0
votes

we are modelling a decision tree using both continous and binary inputs. We are analyzing weather effects on biking behavior. A linear regression suggests that "rain" has a huge impact on bike counts. Our rain variable is binary showing hourly status of rain.

Using rpart to create a decision tree does not include "rain" as a node, although we expect it to be very decisive on the number of bikes. This might be due to the classification of the rain variable. Rpart seems to prefer to use continous variables (like temperature) for decision nodes.

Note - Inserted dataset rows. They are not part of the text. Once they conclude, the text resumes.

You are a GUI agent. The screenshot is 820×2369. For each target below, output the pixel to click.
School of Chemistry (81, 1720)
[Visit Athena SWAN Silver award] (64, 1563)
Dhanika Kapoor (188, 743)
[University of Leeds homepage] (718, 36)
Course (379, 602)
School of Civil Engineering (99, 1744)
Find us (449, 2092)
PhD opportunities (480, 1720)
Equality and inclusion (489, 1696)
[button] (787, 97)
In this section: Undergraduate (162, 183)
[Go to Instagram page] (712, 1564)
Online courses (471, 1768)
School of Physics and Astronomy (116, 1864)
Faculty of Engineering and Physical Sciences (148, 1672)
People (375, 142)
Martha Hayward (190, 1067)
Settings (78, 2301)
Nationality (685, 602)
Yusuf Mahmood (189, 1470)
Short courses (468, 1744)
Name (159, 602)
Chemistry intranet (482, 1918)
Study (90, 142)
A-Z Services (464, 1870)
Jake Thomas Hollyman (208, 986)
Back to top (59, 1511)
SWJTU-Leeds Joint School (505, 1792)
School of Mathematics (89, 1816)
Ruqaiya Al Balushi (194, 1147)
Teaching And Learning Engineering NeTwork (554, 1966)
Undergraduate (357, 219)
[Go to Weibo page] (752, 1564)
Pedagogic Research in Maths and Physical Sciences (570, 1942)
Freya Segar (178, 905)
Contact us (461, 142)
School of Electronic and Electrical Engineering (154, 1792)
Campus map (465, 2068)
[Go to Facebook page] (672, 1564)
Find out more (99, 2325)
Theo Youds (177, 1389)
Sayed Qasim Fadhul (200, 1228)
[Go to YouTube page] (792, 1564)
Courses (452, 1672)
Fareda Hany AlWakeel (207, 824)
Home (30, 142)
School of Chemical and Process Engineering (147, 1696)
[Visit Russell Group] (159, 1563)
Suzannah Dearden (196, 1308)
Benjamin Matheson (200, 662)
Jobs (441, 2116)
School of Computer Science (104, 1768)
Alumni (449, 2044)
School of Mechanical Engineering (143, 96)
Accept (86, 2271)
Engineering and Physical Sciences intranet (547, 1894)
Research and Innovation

Is there anything we should know about how rpart determines whether to use continous or binary variables as decision node? Is it possible to control this selection of variables?

library("rpart") fit <- rpart(bikecount ~ df.weather$temp+df.weather$weekday+df.weather$rain, data=training.data, method="class")

1
Continuous variable is always discretized according to optimal cutoff value. Maybe that's the reason. - Andrej
Actually, we use intervals for the bike count variable. So for example the first interval is 0 to 499 observations named "interval1"… It seems to discretize temperature according to optimal cutoff value. But is that a problem? Shouldn't there still be "rain" as one of the first nodes? - Bukowski

1 Answers

1
votes

Function rpart implements the CART algorithm of Breiman, Friedman, Olshen and Stone (1984), which is known to suffer from biased variable selection. I.e., given 2 or more variables that are equally predictive of the outcome, the variable with the largest number of unique values is most likely to be selected for splitting. See for example Loh and Shih (1997); Hothorn, Hornik & Zeileis (2006).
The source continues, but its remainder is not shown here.